There was a traditional celebration taking place in the house: the children were scattered all over the gardens, men were singing religious hymns and the women were tending to the organised chaos in the kitchen.
I was definitely caught in the current of the kitchen, sweeping from one aunt to the next, fetching ingredients while at the same time being scolded for being noisy. And when the chaos winded down, we all huddled together to distribute door-gifts to the guests.
This particular door-gift is the star of today’s column — a lovely, simple package of glutinous yellow rice and beef rendang.
The rice dish, known in my family as pulut kuning, is more widely known as pulut kunyit. Traditionally served with curries or rendang, pulut kunyit is often prepared during special occasions within the Malay and Chinese communities in Malaysia.
The fusion of Chinese and Malay influences, one that evolved after Chinese people settled in the Straits of Melaka in the 15th century, has resulted in what we call Peranakan cuisine.
To the Baba-Nyonyas (the descendants of Straits Chinese), pulut kunyit is always served at a baby’s full moon celebration, accompanied by red-dyed hard-boiled eggs along with a tray of ang ku kueh.
In Malay culture, the rice is decorated with serunding (beef floss), chicken or beef rendang, and quail eggs on top of beautifully woven banana leaves.
Weaving back to the story, I remember thinking how meaningful it was to give away something that was made with the warmth of turmeric and coconut milk, molded with genuine affection by the matriarchs of the family — it gave the door-gift a much deeper meaning.
My love of sharing flavors and warm dishes stems largely from this memory. The dish itself symbolises tradition, cultural fusion, and above all, love. In many ways, the dishes that I have shared with people since then have been efforts to recall the sentiments felt in that memory.
In this fast-paced world, there is beauty to taking a beat, slowing down, and putting all your efforts into making something that is meant to nourish and heal.
• A few cups of glutinous rice (relative to the amount of people to be served)
• 200ml of coconut milk
• 2 tbsp tumeric powder
• Salt to taste
• Pandan leaves, folded
1. Rinse the glutinous rice with water, then drain.
2. Soak the rice in water and add the turmeric. Leave for about an hour to absorb the colour, then drain.

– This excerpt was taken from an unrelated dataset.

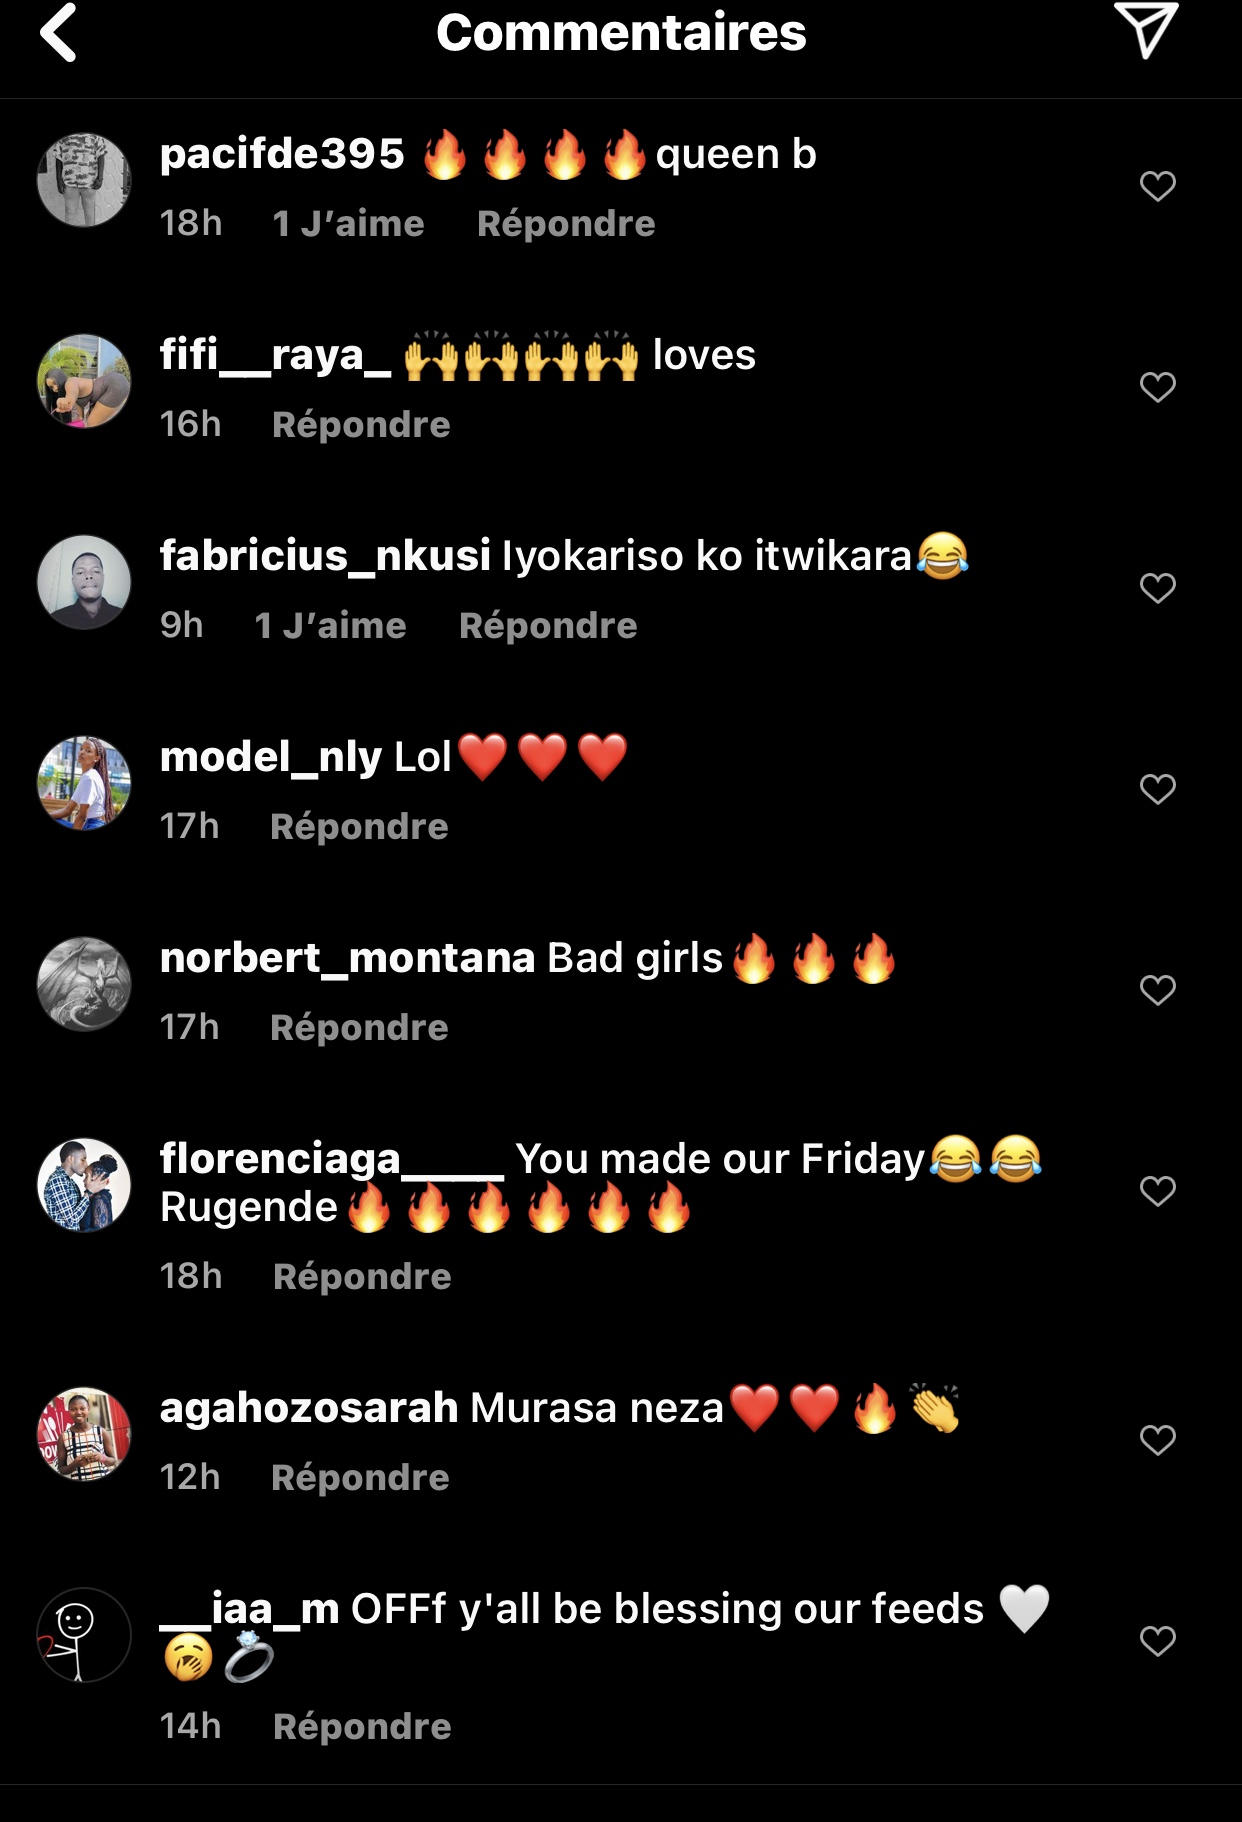The width and height of the screenshot is (1242, 1822).
Task: Reply to __iaa_m via Répondre
Action: 362,1727
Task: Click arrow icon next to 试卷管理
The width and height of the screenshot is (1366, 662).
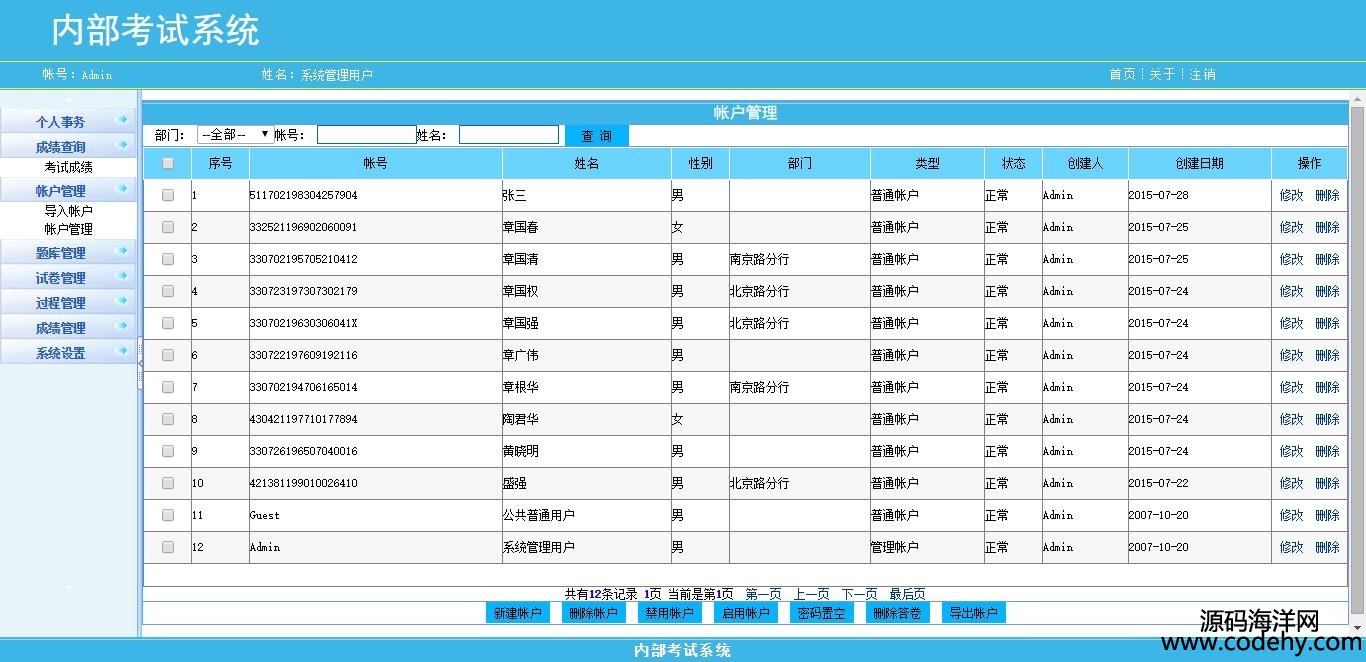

3. Add salt to the rice and put folded pandan leaves at the bottom of a steamer. Begin steaming the rice with lid on.
4. When rice is half-cooked, take the rice out and into a bowl. Gradually stir in the coconut milk.
5. Place the rice back in the steamer until sticky and cooked thoroughly.
Pointers: Don’t put in too much water or it will stick together and become soggy.
To decorate: Boil some chicken eggs and quail eggs, pin them together with a toothpick to form the ‘body’ of the ‘chicken’. Use small chilli to fashion a beak, black pepper for eyes and carrot slices for wings.
• Chicken, cleaned and cut into pieces
• 10 fresh red chillis
• Lemongrass, 5-6 leaves
• Coconut milk
• Kerisik (pan-toasted fresh coconut found in most markets and tamus)
• Turmeric powder
Optional: My mother and I love adding gula Melaka to add a hint of a sweetness, and to give the rendang a lovely brown color.
1. Blend all the ingredients (except the chicken and kerisik) together in a blender or food processor.
2. Heat oil in a wok, and sautée the blended mix.
3. Add in chicken and kerisik until cooked thoroughly.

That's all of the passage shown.